I understand the theory is "out there," but so too was the concept of computer networking only 15 years ago. If you examine reality from the perspective of information, it conforms much more readily to our observations than if you explain reality from a mechanistic perspective.

All I`m saying is that you can explain life prosaicly or poetically. The two explanations amount mostly to the same thing, but one is more intriguing than the other. You can believe/explain that your problem of finding the right assistant is external, based on the "luck of the draw" and other people`s personalities. Or you can suppose that you are an important variable in the things that happen, and who moves through your life.

I`m not discounting that you`ve had bad experiences, leading to doubt and distrust. I`m proposing that the degree to which you hold your personal experiences to be the baseline for all life on Earth, across the board, that`s the amount of bias you`ll inject into your future decisions.

People who enjoy talk radio have the choice of saying that "everyone is talking about" whatever`s the topic. That topic may occupy all the hosts, all day, on many stations. But really, if you tally up every single caller, it amounts to what....maybe 30 per day? Is that really "everyone," or is it only a fraction of "everybody?" It only appears to be everyone, and we project a trend analysis using statistics and probabilities to suppose how many people in the state or country are actually talking about that topic.

You can always look back in time, accumulating bad experiences and their memories, and the result will be an increasing anxiety when it comes to taking risks, and a decreasing objectivity as to what`s happening right now---today.

I`m suggesting that you account for your biases in whatever way they`ve been installed through negative past experiences. Stay focused on the idea that that although you may flip a coin 10,000 times and it`s come up heads every single time, the next toss of that coin still has a 50-50 chance of being either heads or tails.

Regardless of what`s happened in the past, your own actions will modify what`s happening now in favor of repeating that past if you so choose. Only if you find untrustworthy people, consciously or unconsiously, will you have problems dealing with the business. But it isn`t "inevitable" that you`ll find those people. There are still a boatload of honest, trustworthy, competent, and intelligent people looking to help you.

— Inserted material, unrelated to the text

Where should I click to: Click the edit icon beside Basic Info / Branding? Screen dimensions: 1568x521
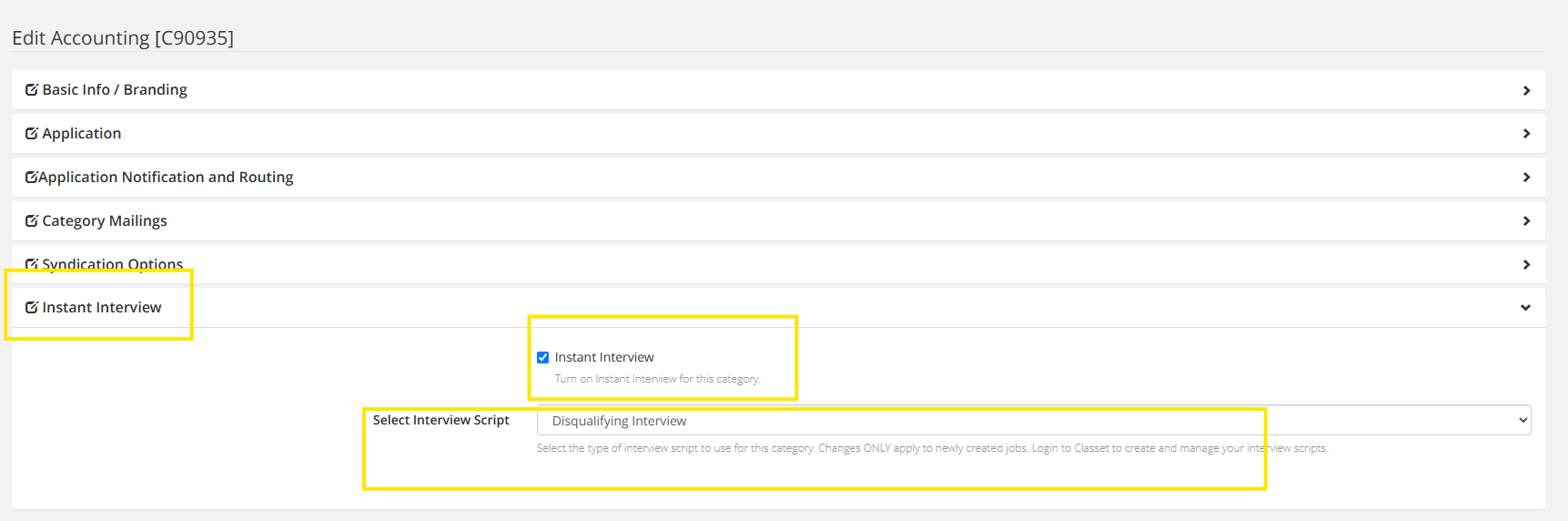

As trite as it may sound in modern "sophisticated" times, the fact remains that if you greet the world with a frown, you`ll meet many unhappy people. If you greet the world with a smile, you`ll find lots more happy people. Your own actions definitely bias the experience you`ll have, just as your own fears will bias the decisions as to who you will hire.

Your question is about finding "reliable" help. My question is whether or not you can differentiate between reliable and dependable. It "sounds" like an insignificant difference, but you rely on someone with values and competence, or depend on someone who controls your life. It`s only our internal thought process that colors our view of reality. It`s that internal process that makes us feel as if we`re relying on someone, or depending on someone.

We can explain someone`s actions using the highly complex principles of psychology. Or, we can explain those actions using a more poetic language of music, resonation, and so-called vibrations (like...good vibes, dude!) :-) Which do you prefer?

I think it`s simply more fun to go with a more visual explanation based on "what key are you playing your life in, and what`s the song you`re attempting to write with your business?" Which musicians are you hiring for the band, and why do you need two drummers?

If you don`t want to give up the client contact, it`s only you who`s proposing that you do so. You`ve asked how to find someone who`s much like you, to handle the one area of the business you don`t want to let anyone else handle---because they likely can`t do it the way you do it.

The high likelihood is that in your search you`ll only find people exactly like you, who don`t want to work with anyone else, want to control the situation, want to do it their way, and disagree with "the boss" as to how to modify their customer interactions. See?

And so you`ll likely over-react and find people who have no initiative, can`t handle anything, have no idea about client relationships, and no interest in anything other than a paycheck. Isn`t that what you`re already experiencing?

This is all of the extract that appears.